96.      O cálculo da perda de comissões é, numa primeira fase, baseado no pagamento de comissões anteriores efetivamente recebidas pelo agente antes da cessação do contrato de agência. É baseado no pressuposto de que o agente ganharia o mesmo montante de comissão durante um certo número de anos, que é depois corrigido tendo em conta todos os elementos que apontam para a conclusão de que o agente não ganharia realmente tanto nem ganharia ainda mais no futuro. Em última análise, a perda de comissões seria, dependendo das circunstâncias, maior ou menor do que a que o agente efetivamente ganhou no ano representativo, com base na mesma clientela angariada pelo agente.

97.      Mais especificamente, o cálculo começa por derivar do montante da comissão que o agente ganhou no ano anterior (ou outro ano mais representativo). Essa comissão é então reduzida para cada ano subsequente (na medida em que o número de anos depende da estimativa de quanto tempo o comitente beneficiará da clientela angariada pelo agente) pela taxa de migração estimada de clientes (entendidos como os clientes angariados pelo agente que se espera que migrem para mercadorias ou serviços de um comitente diferente). Desta forma, o facto de o valor da clientela angariada pelo agente poder diminuir ao longo do tempo é tido em conta. Por último, o montante é corrigido a fim de ter em consideração diversas circunstâncias, como as flutuações dos preços, alterações importantes no setor em causa e qualquer outro elemento relevante suscetível de influenciar o valor futuro da clientela angariada pelo agente e a correspondente perda das comissões.

98.      No cálculo, podem ser tomadas em consideração preocupações como as manifestadas pela O2 Czech Republic na audiência (v. n.o 74 das presentes conclusões), segundo as quais um grande número de clientes celebra diretamente contratos de telecomunicações (através da assinatura de contratos em linha com o comitente) sem recorrer a agentes. Tais preocupações podem ser expressas quer na taxa de migração estimada quer como fatores adicionais suscetíveis de aumentar ou diminuir o valor da clientela angariada para o comitente pelo agente, quer na perda de comissão estimada que o agente teria ganhado se o contrato de agência não tivesse sido rescindido. Por conseguinte, se o agente, por exemplo, angariou uma base de dados de clientes para os produtos oferecidos por um comitente e se se estimar que grande parte desses clientes prorrogará o contrato diretamente sem recorrer a um agente ou assinará um contrato com outro comitente, o montante das comissões anteriores pode ser razoavelmente reduzido na estimativa da perda de comissões. Se a comissão fosse acordada com base em cada contrato celebrado, como no presente processo, o que significa que o próximo contrato celebrado com o mesmo cliente pode ser resultado da atividade de um agente diferente, a estimativa do número de tais situações (também com base na experiência passada) poderia ser tida em conta no cálculo da perda de comissões, que poderá então ser reduzida.

━━━━━━━━━━━━━━━━━━━━━━━━━━━━━━

* _ENUNCIADO 1_
No excerto sobre a perda de comissões do agente, de que montante parte o cálculo?
* _ENUNCIADO 2_
Escreva a continuação do excerto sobre a perda de comissões do agente, começando logo após a sua última frase.

* _MATERIAL FORNECIDO_
━━━━━━━━━━━━━━━━━━━━━━━━━━━━━━

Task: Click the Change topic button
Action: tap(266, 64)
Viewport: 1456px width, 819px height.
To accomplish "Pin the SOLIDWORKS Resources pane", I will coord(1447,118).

━━━━━━━━━━━━━━━━━━━━━━━━━━━━━━

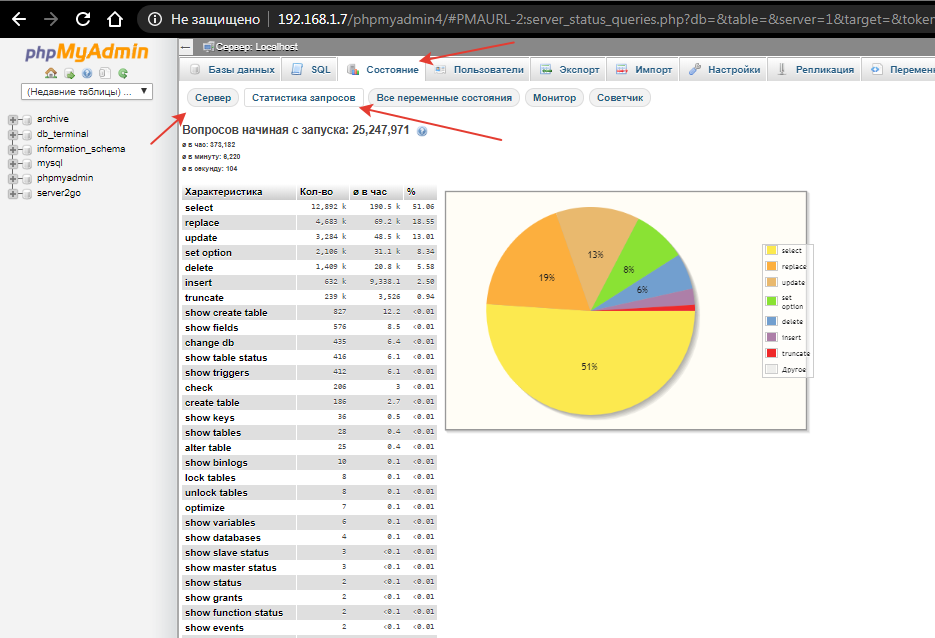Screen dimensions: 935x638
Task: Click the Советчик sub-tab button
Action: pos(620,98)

━━━━━━━━━━━━━━━━━━━━━━━━━━━━━━

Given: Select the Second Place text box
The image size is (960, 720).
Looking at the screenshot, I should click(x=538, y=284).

━━━━━━━━━━━━━━━━━━━━━━━━━━━━━━

* _RESULTADO FINAL 1_
Parte do montante da comissão que o agente ganhou no ano anterior (ou noutro ano mais representativo).

* _RESULTADO FINAL 2_
99.      Faz sentido considerar como ponto de partida do cálculo a posição de que a perda de comissões é proporcional às vantagens futuras do comitente porque confere aos órgãos jurisdicionais nacionais, a meu ver, uma solução simples e prática. O ponto de partida desse cálculo é um determinado montante que é facilmente rastreável — comissões anteriores ganhas pelo agente. Está igualmente de acordo com o objetivo de proteger os agentes comerciais nas suas relações com os comitentes. Do ponto de vista dos agentes, a perda de comissões calculada com base em comissões anteriores é fácil de avaliar, uma vez que está inteiramente nas suas mãos. Seria extremamente difícil para um agente avaliar a rendibilidade do comitente, que provavelmente não divulgaria tal informação e, além disso, algo que está inteiramente nas mãos do comitente, pois o agente não controla os custos deste.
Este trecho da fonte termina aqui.